The charge on the dexter (armsbearer’s right, viewer’s left) side, the lion, is drawn from the arms once borne by the Waldgraves, among whose holdings was Hausweiler. The antler (“attire” in the blazon) in base refers to the wealth of game in the countryside around the village. The birch leaf on the sinister (armsbearer's left, viewer's right) side is canting for the vanished village of Birken, whose name meant “birches”. The arms have been borne since 1964 when they were approved by the Rhineland-Palatinate Ministry of the Interior.

==Culture and sightseeing==

===Buildings===
The following are listed buildings or sites in Rhineland-Palatinate’s Directory of Cultural Monuments:
- Oberdorf – belltower, two-floor building with gabled roof, 1929, shed

===Regular events===
Hausweiler's kermis (an event that is in most places a church consecration festival, but there is no church in Hausweiler) is held on the third weekend in May.

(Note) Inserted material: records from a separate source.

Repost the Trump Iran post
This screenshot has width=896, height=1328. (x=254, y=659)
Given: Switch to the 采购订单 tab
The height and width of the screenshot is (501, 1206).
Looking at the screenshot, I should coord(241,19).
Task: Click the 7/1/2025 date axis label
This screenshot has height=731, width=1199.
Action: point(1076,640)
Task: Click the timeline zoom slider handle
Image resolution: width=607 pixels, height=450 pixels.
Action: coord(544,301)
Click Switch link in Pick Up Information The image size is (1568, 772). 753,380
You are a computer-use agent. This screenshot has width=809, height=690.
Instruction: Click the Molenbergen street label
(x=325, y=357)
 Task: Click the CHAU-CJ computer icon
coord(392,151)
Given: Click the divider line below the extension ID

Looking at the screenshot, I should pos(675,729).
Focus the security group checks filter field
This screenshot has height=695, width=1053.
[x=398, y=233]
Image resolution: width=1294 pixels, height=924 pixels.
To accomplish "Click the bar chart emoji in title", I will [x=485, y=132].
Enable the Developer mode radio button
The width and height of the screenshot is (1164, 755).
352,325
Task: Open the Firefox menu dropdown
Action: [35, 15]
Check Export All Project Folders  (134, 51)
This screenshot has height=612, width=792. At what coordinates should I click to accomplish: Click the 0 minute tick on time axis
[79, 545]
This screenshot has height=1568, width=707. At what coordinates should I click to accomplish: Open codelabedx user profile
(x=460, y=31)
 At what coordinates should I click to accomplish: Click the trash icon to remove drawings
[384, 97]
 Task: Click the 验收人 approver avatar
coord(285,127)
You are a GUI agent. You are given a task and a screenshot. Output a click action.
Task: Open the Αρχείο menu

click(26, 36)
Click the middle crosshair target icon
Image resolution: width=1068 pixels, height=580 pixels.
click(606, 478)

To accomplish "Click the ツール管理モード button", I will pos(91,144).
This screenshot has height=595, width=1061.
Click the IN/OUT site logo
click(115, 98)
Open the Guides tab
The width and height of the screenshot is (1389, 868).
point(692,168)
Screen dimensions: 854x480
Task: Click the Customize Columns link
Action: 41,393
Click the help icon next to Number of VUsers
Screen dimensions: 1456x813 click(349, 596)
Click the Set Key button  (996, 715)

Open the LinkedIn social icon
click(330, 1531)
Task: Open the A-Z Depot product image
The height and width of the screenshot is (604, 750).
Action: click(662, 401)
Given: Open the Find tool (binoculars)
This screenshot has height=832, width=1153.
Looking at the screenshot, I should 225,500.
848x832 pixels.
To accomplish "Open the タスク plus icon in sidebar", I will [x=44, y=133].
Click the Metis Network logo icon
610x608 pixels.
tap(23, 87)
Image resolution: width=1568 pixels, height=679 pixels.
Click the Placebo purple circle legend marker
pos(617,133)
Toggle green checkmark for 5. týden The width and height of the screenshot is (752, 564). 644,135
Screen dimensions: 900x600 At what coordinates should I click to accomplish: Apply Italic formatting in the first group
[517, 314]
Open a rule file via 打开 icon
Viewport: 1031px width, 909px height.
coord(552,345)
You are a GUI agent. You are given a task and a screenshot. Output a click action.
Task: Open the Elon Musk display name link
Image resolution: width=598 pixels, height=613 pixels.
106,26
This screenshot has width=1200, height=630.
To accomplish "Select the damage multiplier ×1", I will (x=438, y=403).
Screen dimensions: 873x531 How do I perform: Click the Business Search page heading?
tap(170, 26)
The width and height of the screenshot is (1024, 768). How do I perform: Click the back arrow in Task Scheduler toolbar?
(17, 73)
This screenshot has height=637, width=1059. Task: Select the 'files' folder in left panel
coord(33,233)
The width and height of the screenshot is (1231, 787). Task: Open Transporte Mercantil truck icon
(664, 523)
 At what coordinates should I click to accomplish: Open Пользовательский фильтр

Most old customs have fallen by the wayside in Hausweiler, and are hardly practised anymore.

===Clubs===
There was long a men's singing club in the village, but now there are reportedly no longer any clubs.

==Economy and infrastructure==

===Economic structure===
In the years following the Second World War, the number of agricultural operations fell sharply, although the amount of agriculturally usable land was largely preserved. Thus, such operations as did still exist expanded. Farms run as main occupations became secondary. Since the mid 1990s, agricultural operations have been being given up one by one.

===Education===
As in other villages in the Amt of Grumbach, efforts also arose in Hausweiler in the late 16th century to teach children to read and write as a result of the effects wrought by the Reformation movement. Then, as now, however, the small population figure saw to it that Hausweiler could not build its own schoolhouse. Originally, schoolchildren had to attend school in neighbouring Herren-Sulzbach. Classes were held in that village for all the parish's schoolchildren – in a herdsman's house. In 1814, once schoolhouses began appearing in the parish's other villages, Hausweiler joined with Grumbach and formed with the Amt seat a school community, which lasted right up until general school reform began in 1968. Then, at first, primary school pupils attended the Grumbach-Hoppstädten primary school, while Hauptschule students from the beginning went to the Hauptschule in Lauterecken. In 2010, the Grumbach-Hoppstädten primary school was closed, and then the primary school pupils, too, began attending school in Lauterecken. The Gymnasium Lauterecken stands only a few kilometres from the village.

===Transport===
To the north runs Bundesstraße 270, from which the village of Hausweiler can be reached over a Kreisstraße. Grumbach and Lauterecken each lie some 3 km away. It is, however, 35 to 45 km to the Autobahn interchanges near Kusel and Kaiserslautern. Serving Lauterecken is a railway station on the Lautertalbahn.